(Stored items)
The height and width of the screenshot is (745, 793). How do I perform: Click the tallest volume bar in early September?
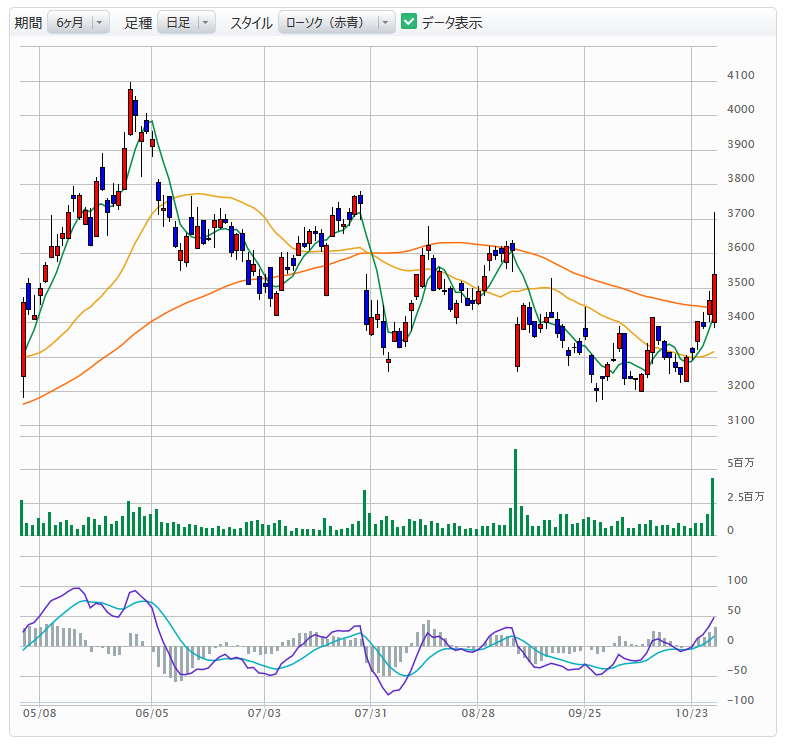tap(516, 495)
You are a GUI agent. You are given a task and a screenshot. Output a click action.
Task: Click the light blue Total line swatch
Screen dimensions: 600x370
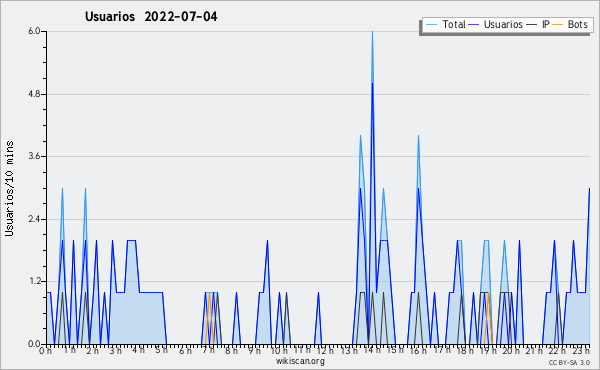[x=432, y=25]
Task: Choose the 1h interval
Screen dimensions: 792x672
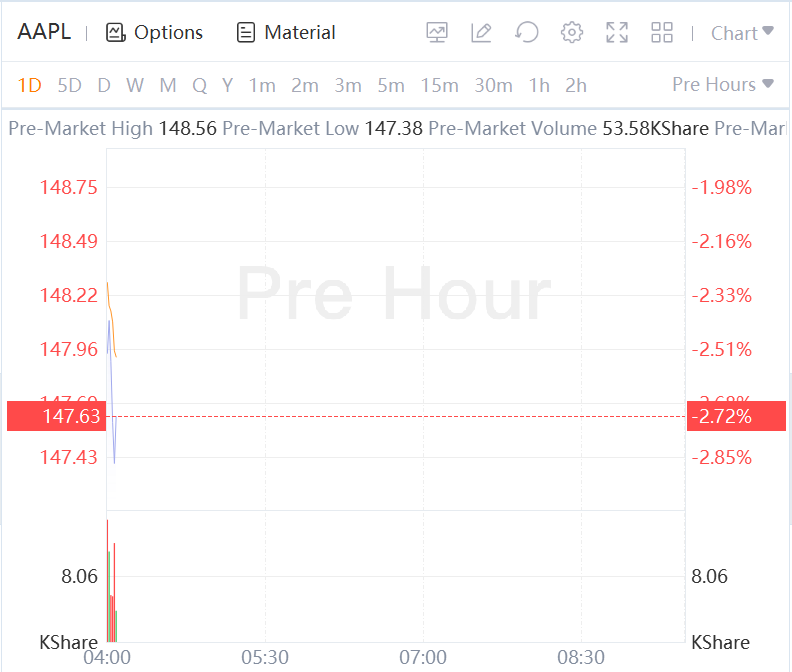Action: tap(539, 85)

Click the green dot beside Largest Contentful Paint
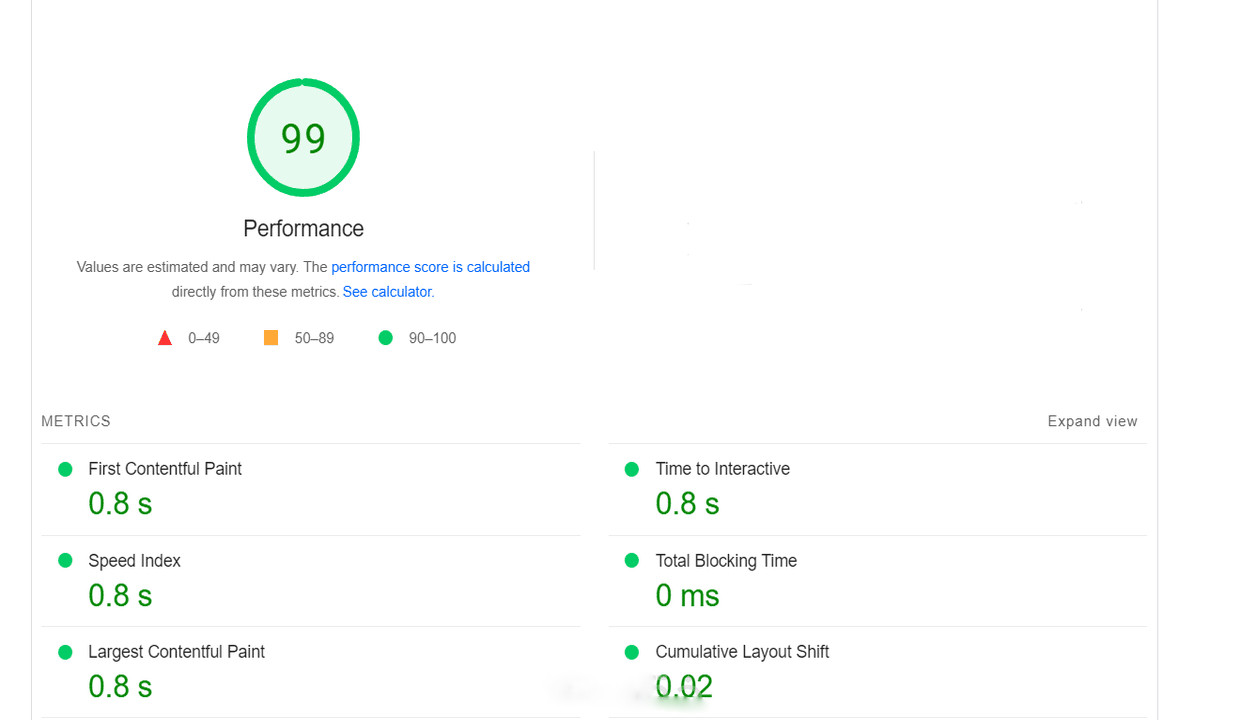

EXERCISE
Produce an exact copy of the records above, leaving out the pictures.

ANSWER BOX
The height and width of the screenshot is (745, 793). How do I perform: Click the tallest volume bar in early September?
tap(516, 495)
You are a GUI agent. You are given a task and a screenshot. Output a click action.
Task: Click the light blue Total line swatch
Screen dimensions: 600x370
[x=432, y=25]
Task: Choose the 1h interval
Screen dimensions: 792x672
Action: tap(539, 85)

Click the green dot beside Largest Contentful Paint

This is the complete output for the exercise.